▸ PASSAGE EXTRAIT:
=====

Ouverture des données produites dans le cadre de délégations de service public. Pour tous les contrats de délégation de service public conclus ou reconduits après la promulgation de la loi numérique, le prestataire retenu devra fournir aux pouvoirs publics « les données et bases de données collectées ou produites à l'occasion de l'exploitation du service public », et ce « dans un standard ouvert aisément réutilisable ». Le délégataire autorisera également les autorités « à extraire et exploiter librement tout ou partie de ces données et bases de données, notamment en vue de leur mise à disposition à titre gratuit à des fins de réutilisation à titre gratuit ou onéreux ». Seul hic : ces dispositions prévaudront par principe, « sauf stipulation contraire », ce qui laissera la porte ouverte à de nombreuses exceptions...
Ouverture des données produites grâce à des subventions publiques. Dans le même état d’esprit que pour les délégations de service public, l’avant-projet de loi Lemaire permet aux autorités attribuant une subvention (ministères, villes, régions...) d’intégrer une clause selon laquelle l’organisme bénéficiaire « fournit, dans un standard ouvert aisément réutilisable, les données et bases de données collectées ou produites dans le cadre de l’action subventionnée ». Encore une fois, il ne s’agit que d’une simple faculté mise à la disposition des personnes publiques. Celle-ci ne pourra en outre être activée que pour les enveloppes d’un montant annuel supérieur à 23 000 euros (seuil déclenchant la formalisation de la subvention).
On note toutefois un effort en faveur de la transparence : les acteurs publics accordant de tels coups de pouce seront tenus de rendre « accessible, sous un standard ouvert aisément réutilisable, les données essentielles de la convention de subvention, dans des conditions fixées par voie règlementaire ». On peut ainsi imaginer qu’il sera facile de comparer ensuite les villes distribuant le plus de subventions ou, inversement, les associations qui reçoivent le plus d’aides, etc.

=====

▸ LIGNES EXTRAITES:

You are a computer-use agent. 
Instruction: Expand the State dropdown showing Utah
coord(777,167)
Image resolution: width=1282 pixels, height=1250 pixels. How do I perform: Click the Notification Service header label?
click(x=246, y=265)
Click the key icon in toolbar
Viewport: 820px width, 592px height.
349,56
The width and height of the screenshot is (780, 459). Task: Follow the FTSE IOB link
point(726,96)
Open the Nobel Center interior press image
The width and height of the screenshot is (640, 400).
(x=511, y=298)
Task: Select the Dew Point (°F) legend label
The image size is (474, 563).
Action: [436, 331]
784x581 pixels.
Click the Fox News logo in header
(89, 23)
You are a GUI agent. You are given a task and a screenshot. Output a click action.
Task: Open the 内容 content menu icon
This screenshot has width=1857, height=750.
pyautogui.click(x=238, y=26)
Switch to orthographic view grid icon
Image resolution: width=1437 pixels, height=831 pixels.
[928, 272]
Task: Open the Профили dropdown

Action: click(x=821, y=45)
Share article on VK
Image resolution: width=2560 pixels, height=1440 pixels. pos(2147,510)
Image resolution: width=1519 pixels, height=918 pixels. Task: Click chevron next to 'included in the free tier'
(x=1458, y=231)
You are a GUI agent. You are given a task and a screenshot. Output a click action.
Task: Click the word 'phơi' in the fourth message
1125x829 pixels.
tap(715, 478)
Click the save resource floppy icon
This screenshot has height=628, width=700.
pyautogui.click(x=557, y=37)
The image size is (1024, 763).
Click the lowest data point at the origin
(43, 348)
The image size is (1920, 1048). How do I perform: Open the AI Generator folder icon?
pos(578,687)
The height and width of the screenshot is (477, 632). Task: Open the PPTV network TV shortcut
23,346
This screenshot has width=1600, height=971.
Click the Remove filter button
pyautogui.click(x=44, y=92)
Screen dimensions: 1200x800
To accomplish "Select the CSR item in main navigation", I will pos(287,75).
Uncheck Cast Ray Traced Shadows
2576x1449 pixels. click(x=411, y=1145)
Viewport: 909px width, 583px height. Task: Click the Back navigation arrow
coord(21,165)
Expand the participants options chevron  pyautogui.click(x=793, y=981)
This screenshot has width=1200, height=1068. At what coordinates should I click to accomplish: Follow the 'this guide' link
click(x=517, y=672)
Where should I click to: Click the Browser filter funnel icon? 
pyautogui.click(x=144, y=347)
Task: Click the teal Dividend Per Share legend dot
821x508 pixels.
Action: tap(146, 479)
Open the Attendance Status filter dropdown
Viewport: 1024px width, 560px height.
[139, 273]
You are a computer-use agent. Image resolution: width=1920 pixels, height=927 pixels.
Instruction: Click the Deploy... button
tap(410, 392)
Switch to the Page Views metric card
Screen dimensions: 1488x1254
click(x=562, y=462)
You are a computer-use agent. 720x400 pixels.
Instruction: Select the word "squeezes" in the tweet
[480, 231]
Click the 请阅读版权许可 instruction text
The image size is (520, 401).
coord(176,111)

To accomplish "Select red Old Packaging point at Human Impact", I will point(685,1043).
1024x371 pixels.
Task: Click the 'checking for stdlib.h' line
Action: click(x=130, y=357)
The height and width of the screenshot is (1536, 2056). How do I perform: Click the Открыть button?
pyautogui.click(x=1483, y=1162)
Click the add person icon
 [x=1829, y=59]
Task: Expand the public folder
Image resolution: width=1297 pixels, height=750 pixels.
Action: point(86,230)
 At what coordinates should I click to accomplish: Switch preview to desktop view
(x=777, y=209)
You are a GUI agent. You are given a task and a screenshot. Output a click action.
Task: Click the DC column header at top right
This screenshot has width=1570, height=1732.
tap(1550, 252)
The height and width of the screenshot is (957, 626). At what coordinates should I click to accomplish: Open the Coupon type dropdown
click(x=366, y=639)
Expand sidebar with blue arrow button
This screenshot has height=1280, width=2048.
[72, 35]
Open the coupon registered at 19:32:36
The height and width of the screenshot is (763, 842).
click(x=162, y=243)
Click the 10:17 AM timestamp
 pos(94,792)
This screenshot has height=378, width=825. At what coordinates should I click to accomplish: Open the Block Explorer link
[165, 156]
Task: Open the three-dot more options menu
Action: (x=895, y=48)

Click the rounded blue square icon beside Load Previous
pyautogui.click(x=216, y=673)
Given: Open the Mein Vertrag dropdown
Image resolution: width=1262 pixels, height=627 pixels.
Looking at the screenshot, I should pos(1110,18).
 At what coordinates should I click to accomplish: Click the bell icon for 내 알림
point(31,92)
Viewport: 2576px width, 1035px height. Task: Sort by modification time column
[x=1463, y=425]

=====

▸ TRAVAIL DEMANDÉ:
a – Présentez en tableau Markdown les lignes de données comprises entre celle qui contient "Share article on VK" et celle qui contient "Expand the participants", incluses. Utilisez les colonnes « Numéro » et « Ligne », et omettez les lignes vides.
b – Rédigez la suite du passage sur l'ouverture des données publiques, en partant de sa dernière phrase.

▸ RÉPONSES FINALES:
a –
| Numéro | Ligne |
|---|---|
| 1 | Share article on VK |
| 2 | Image resolution: width=2560 pixels, height=1440 pixels. pos(2147,510) |
| 3 | Image resolution: width=1519 pixels, height=918 pixels. Task: Click chevron next to 'included in the free tier' |
| 4 | (x=1458, y=231) |
| 5 | You are a GUI agent. You are given a task and a screenshot. Output a click action. |
| 6 | Task: Click the word 'phơi' in the fourth message |
| 7 | 1125x829 pixels. |
| 8 | tap(715, 478) |
| 9 | Click the save resource floppy icon |
| 10 | This screenshot has height=628, width=700. |
| 11 | pyautogui.click(x=557, y=37) |
| 12 | The image size is (1024, 763). |
| 13 | Click the lowest data point at the origin |
| 14 | (43, 348) |
| 15 | The image size is (1920, 1048). How do I perform: Open the AI Generator folder icon? |
| 16 | pos(578,687) |
| 17 | The height and width of the screenshot is (477, 632). Task: Open the PPTV network TV shortcut |
| 18 | 23,346 |
| 19 | This screenshot has width=1600, height=971. |
| 20 | Click the Remove filter button |
| 21 | pyautogui.click(x=44, y=92) |
| 22 | Screen dimensions: 1200x800 |
| 23 | To accomplish "Select the CSR item in main navigation", I will pos(287,75). |
| 24 | Uncheck Cast Ray Traced Shadows |
| 25 | 2576x1449 pixels. click(x=411, y=1145) |
| 26 | Viewport: 909px width, 583px height. Task: Click the Back navigation arrow |
| 27 | coord(21,165) |
| 28 | Expand the participants options chevron  pyautogui.click(x=793, y=981) |

b –
Meilleur accès aux travaux de recherche financés par des fonds publics. Les éditeurs ne pourront plus s’opposer à ce que des écrits scientifiques ayant été financés « au moins pour moitié par des fonds publics » soient mis en ligne gratuitement par leurs auteurs, dès lors que la publication numérique en question ne donne lieu à aucune exploitation commerciale. La durée d’exclusivité serait en ce sens limitée à 12 mois pour les publications relatives aux sciences « dures » (médecine, techniques...), contre 24 mois pour travaux de sciences humaines et sociales.
Définition d’un « domaine commun informationnel ». L’avant-projet de loi Lemaire pose (de manière « provisoire » toutefois) le principe selon lequel certaines œuvres, inventions, découvertes... peuvent être considérées comme des « choses communes » au sens de l’article 714 du Code civil. « Elles ne peuvent, en tant que tels, faire l'objet d’une exclusivité, ni d'une restriction de l’usage commun à tous, autre que l’exercice du droit moral » indique le texte gouvernemental, qui s’appliquera notamment aux œuvres du domaine public.
La véritable nouveauté réside dans le fait que des associations agréées « ayant pour objet la diffusion des savoirs ou la défense des choses communes » pourront ainsi saisir les tribunaux, dès lors qu’il sera question « de faire cesser toute atteinte au domaine commun informationnel ». L’idée est bien entendu d’empêcher certains acteurs de revendiquer des droits de propriété intellectuelle sur des biens « communs », ce qu’on appelle parfois copyfraud.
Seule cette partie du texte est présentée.